È da anni che siamo di fronte a una crisi devastante non solo dell’economia ma della democrazia a livello mondiale, tale da mettere in discussione perfino il diritto delle persone a non ridursi a variabile dipendente da un gioco di borsa. Come non si capisce che è semplicemente vitale il bisogno che ritorni in campo la forza, la creatività, il potere delle politica? Però della grande politica che si misura col fatto essenziale e cioè col fatto che il capitalismo finanziario è alla fine del suo percorso. La crisi dura ormai da cinque anni, ma nessuno dice ancora come se ne esce.
È semplicemente anacronistica questa disputa italiana su governi tecnici o politici. È evidente che la soluzione potrà venire solo dalla politica, essendo il tema dello scontro ridotto all’osso semplicemente questo: come ridurre lo strapotere della finanza. Un evidente problema politico, di potere. Come dimostra la lotta feroce intorno alla costruzione di un’Europa politica. Un difficile passaggio storico che richiede quella che è la vocazione essenziale della politica, cioè la capacità di ridefinire il rapporto tra economia e società, tra soggettività individuale e beni comuni, tra vecchi partiti e nuovi bisogni associativi. Io non chiedo più sinistra, penso anzi che la vecchia cultura della sinistra storica sia fuori gioco. Siamo di fronte a fenomeni grandiosi che hanno cambiato il mondo, hanno raddoppiato in venti anni il Pil mondiale, hanno ampliato i confini dello sviluppo umano e moltiplicato lo spazio per l’iniziativa individuale al tempo stesso.
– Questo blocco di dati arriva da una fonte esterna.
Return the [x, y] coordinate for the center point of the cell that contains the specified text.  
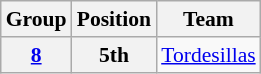
Tordesillas [208, 55]
Position [114, 19]
5th [114, 55]
Team [208, 19]
Group [36, 19]
8 [36, 55]
Find where the given text appears and provide that cell's center as (x, y) coordinate. 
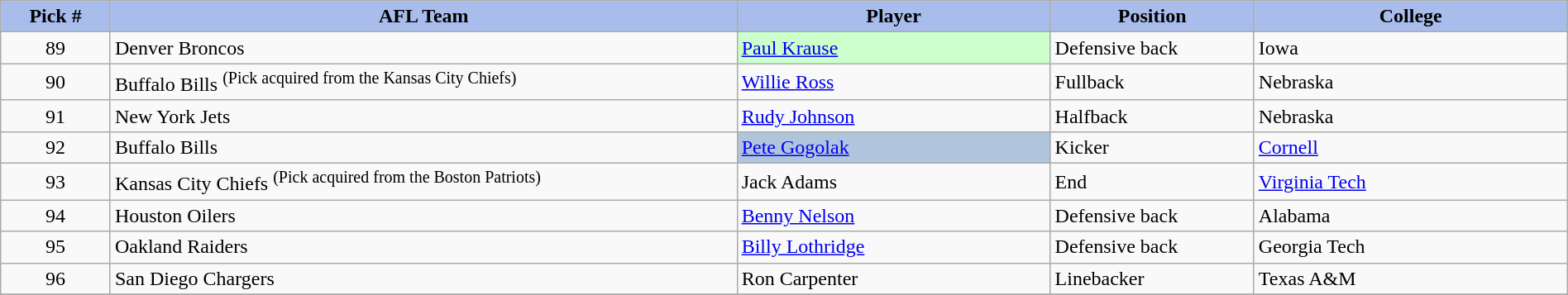
New York Jets (423, 116)
Halfback (1152, 116)
Kansas City Chiefs (Pick acquired from the Boston Patriots) (423, 182)
Denver Broncos (423, 48)
90 (56, 83)
College (1411, 17)
Billy Lothridge (893, 247)
91 (56, 116)
Paul Krause (893, 48)
93 (56, 182)
San Diego Chargers (423, 279)
Houston Oilers (423, 216)
Buffalo Bills (Pick acquired from the Kansas City Chiefs) (423, 83)
Texas A&M (1411, 279)
Willie Ross (893, 83)
89 (56, 48)
Kicker (1152, 147)
94 (56, 216)
95 (56, 247)
92 (56, 147)
Fullback (1152, 83)
Benny Nelson (893, 216)
Buffalo Bills (423, 147)
Iowa (1411, 48)
Pete Gogolak (893, 147)
Virginia Tech (1411, 182)
Ron Carpenter (893, 279)
Georgia Tech (1411, 247)
Pick # (56, 17)
Oakland Raiders (423, 247)
Alabama (1411, 216)
Player (893, 17)
AFL Team (423, 17)
Cornell (1411, 147)
Rudy Johnson (893, 116)
96 (56, 279)
Linebacker (1152, 279)
Position (1152, 17)
Jack Adams (893, 182)
End (1152, 182)
Output the [x, y] coordinate of the center of the cell containing the given text.  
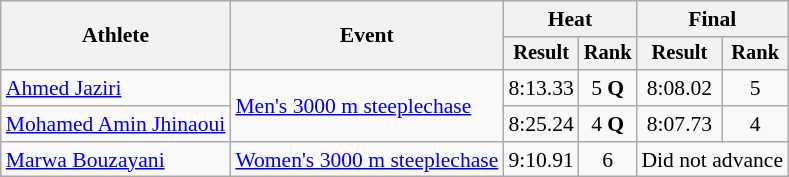
5 Q [608, 88]
Event [366, 36]
Ahmed Jaziri [116, 88]
8:13.33 [540, 88]
8:25.24 [540, 124]
Men's 3000 m steeplechase [366, 106]
4 [755, 124]
8:07.73 [679, 124]
5 [755, 88]
Heat [570, 19]
8:08.02 [679, 88]
Mohamed Amin Jhinaoui [116, 124]
4 Q [608, 124]
Final [712, 19]
Athlete [116, 36]
Determine the (X, Y) coordinate at the center of the cell enclosing the given text.  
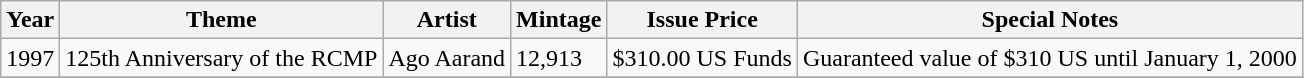
Artist (447, 20)
12,913 (559, 58)
1997 (30, 58)
Mintage (559, 20)
Year (30, 20)
Ago Aarand (447, 58)
Theme (222, 20)
Special Notes (1050, 20)
Issue Price (702, 20)
125th Anniversary of the RCMP (222, 58)
Guaranteed value of $310 US until January 1, 2000 (1050, 58)
$310.00 US Funds (702, 58)
Locate the cell with the specified text and output its [x, y] center coordinate. 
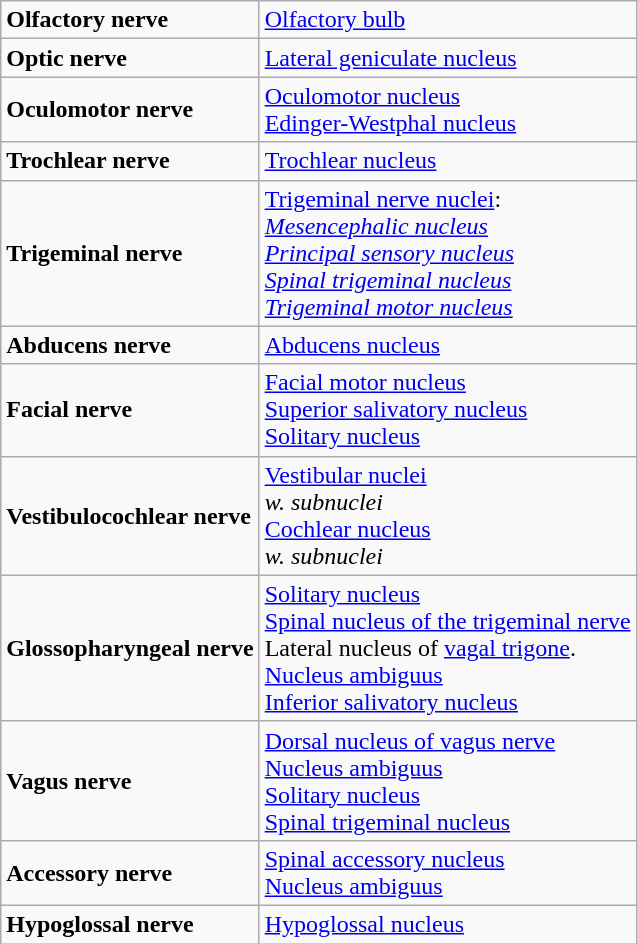
Trochlear nucleus [448, 161]
Vestibulocochlear nerve [130, 516]
Trigeminal nerve nuclei:Mesencephalic nucleusPrincipal sensory nucleusSpinal trigeminal nucleusTrigeminal motor nucleus [448, 253]
Solitary nucleusSpinal nucleus of the trigeminal nerveLateral nucleus of vagal trigone.Nucleus ambiguusInferior salivatory nucleus [448, 648]
Facial motor nucleusSuperior salivatory nucleusSolitary nucleus [448, 410]
Olfactory bulb [448, 20]
Hypoglossal nucleus [448, 924]
Dorsal nucleus of vagus nerveNucleus ambiguusSolitary nucleusSpinal trigeminal nucleus [448, 780]
Vagus nerve [130, 780]
Oculomotor nerve [130, 110]
Spinal accessory nucleusNucleus ambiguus [448, 872]
Trochlear nerve [130, 161]
Facial nerve [130, 410]
Abducens nerve [130, 345]
Trigeminal nerve [130, 253]
Olfactory nerve [130, 20]
Glossopharyngeal nerve [130, 648]
Accessory nerve [130, 872]
Lateral geniculate nucleus [448, 58]
Optic nerve [130, 58]
Hypoglossal nerve [130, 924]
Abducens nucleus [448, 345]
Vestibular nucleiw. subnucleiCochlear nucleusw. subnuclei [448, 516]
Oculomotor nucleusEdinger-Westphal nucleus [448, 110]
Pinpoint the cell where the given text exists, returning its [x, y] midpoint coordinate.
Al tempo stesso il mondo è stato inondato di debiti e l’economia di carta si è mangiata le cose, il lavoro, l’industria, i diritti sociali il sentirsi parte di una società, responsabili di un destino comune. Ma tutte queste cose non si cambiano con uno sciopero generale o un colpo di Stato. Occorre ridefinire il rapporto tra economia e società. La tragedia più grande è che l’economia del debito ha scaricato sui giovani tutti i prezzi di questo sistema, ha tolto loro il futuro, ha creato un’Europa di vecchi, ha determinato una frattura drammatica mai vista prima tra generazioni. Che concretezza c’è nel discutere di pensioni se alla gente non è chiaro questo scenario. Ai giovani parlerei così. Le ambizioni vanno benissimo ma che esse siano all’altezza della situazione.